Extracted text:
┌──

The road to closing Guantánamo is clear and well lit. We are now approaching the 13th anniversary of the opening of the Guantánamo detention facility. Imprisoning men without charges for this long — many of whom have been approved for transfer for almost half the period of their incarceration — is not in line with the country we aspire to be.
New York Times, January 5, 2015
Among discussion about Senator Dianne Feinstein’s release of a 528– page summary of the Senate Select Committee on Intelligence Committee’s Study of the Central Intelligence Agency’s Detention and Interrogation Program (www.nytimes.com/interactive/2014/12/09/world/cia-torture-report-document.html?_r=0), the most egregious defense has been penned by John Yoo, Deputy Assistant U.S. Attorney General in the Office of Legal Counsel, Department of Justice, during the Bush administration.
The following should serve to refute each of the claims made by Yoo in a recent op-ed in the Los Angeles Times (www.latimes.com/opinion/op-ed/la-oe-yoo-torture-feinstein-20141214-story.html#page=1):
1. Feinstein released the report without Republicans, so the claims cannot be trusted.
The fact is that the full report had bipartisan cooperation. The Republicans objected to the report’s release for partisan reasons, not inaccuracies. Moreover, one prominent Republican—John McCain—approved.
2. The report was not based on interviews of witnesses, so the claims cannot be trusted.
Feinstein’s bipartisan committee agreed to review existing documents of witnesses. There was no need to re-interview or cross-examine.
3. CIA officials “have rejected many of the report’s factual findings and its central claim that the CIA systematically misled the White House and the present and covered up the abuse of terrorists.”
If anything motivated Feinstein and the rest of her committee, it was that CIA intelligence briefings were lies. Secretary of State Colin Powell was also kept out of the loop—and resigned.
4. American law banning torture during interrogation only criminalizes those who apply methods with “specific intent” to cause “severe physical or mental pain and suffering.”
According to the law, “severe physical or mental pain and suffering” is defined as including the following: “(A) the intentional infliction or threatened infliction of severe physical pain or suffering;
(B) the administration or application, or threatened administration or application, of mind-altering substances or other procedures calculated to disrupt profoundly the senses or the personality;
(C) the threat of imminent death; or (D) the threat that another person will imminently be subjected to death, severe physical pain or suffering, or the administration or application of mind-altering substances or other procedures calculated to disrupt profoundly the senses or personality”

└──

Entries provided:
┌──

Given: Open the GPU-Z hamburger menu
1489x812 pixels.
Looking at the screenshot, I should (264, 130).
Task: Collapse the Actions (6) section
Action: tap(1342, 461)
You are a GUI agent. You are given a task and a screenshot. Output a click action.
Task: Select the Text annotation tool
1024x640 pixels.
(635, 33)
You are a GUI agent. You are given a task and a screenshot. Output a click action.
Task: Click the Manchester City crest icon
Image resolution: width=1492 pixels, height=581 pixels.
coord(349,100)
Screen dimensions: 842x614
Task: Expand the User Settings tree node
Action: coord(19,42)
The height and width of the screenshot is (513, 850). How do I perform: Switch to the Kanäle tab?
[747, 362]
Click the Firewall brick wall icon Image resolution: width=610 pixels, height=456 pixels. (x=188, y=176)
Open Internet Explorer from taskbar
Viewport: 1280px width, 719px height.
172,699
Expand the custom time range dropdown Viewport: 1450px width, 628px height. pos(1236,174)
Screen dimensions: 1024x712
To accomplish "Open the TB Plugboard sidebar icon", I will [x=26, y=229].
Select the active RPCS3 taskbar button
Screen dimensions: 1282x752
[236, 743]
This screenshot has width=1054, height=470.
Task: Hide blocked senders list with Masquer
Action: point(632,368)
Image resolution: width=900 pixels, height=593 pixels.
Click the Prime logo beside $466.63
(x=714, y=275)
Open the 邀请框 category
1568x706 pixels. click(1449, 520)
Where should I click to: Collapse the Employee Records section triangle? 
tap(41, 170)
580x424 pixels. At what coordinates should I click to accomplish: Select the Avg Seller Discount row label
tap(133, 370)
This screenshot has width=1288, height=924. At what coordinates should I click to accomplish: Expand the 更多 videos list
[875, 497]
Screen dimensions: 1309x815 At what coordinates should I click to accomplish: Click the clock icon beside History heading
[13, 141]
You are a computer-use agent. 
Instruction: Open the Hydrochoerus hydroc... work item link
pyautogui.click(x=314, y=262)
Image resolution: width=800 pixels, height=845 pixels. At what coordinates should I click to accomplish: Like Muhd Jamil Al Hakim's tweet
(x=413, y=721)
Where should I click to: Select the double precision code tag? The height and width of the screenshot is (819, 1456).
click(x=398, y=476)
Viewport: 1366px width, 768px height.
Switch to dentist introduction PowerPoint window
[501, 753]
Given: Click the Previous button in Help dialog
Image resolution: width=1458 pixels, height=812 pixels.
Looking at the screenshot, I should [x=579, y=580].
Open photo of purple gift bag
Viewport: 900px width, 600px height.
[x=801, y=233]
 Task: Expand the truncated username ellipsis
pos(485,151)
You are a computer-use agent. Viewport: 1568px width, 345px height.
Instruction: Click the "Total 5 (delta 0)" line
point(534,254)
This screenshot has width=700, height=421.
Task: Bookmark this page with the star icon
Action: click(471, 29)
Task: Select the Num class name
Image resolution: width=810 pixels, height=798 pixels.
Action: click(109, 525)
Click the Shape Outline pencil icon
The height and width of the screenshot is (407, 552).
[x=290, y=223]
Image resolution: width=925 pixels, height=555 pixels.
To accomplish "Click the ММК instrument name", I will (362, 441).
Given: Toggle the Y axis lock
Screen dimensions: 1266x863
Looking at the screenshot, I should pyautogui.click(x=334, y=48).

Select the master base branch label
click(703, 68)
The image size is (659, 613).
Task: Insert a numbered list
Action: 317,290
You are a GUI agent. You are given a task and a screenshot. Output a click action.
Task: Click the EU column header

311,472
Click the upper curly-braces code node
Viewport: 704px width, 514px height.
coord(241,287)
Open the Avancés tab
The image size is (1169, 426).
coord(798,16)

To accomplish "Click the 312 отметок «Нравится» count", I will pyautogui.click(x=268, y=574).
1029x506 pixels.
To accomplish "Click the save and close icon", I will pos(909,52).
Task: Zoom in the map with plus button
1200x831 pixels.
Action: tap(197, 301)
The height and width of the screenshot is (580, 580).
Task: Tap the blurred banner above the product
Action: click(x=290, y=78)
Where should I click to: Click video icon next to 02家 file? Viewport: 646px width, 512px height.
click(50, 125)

└──

Task requirements: Decide whether each statement agrees with the excerpt on the Senate report about CIA detention and interrogation. Answer yes or no for each, and quote the excerpt's deciding words exactly. (a) Republicans objected to the report's release because of inaccuracies. (b) Feinstein's committee agreed to review existing documents of witnesses. (c) Colin Powell was kept out of the loop and resigned.

Your solution:
(a) No: "The Republicans objected to the report’s release for partisan reasons, not inaccuracies."
(b) Yes: "Feinstein’s bipartisan committee agreed to review existing documents of witnesses."
(c) Yes: "Secretary of State Colin Powell was also kept out of the loop—and resigned."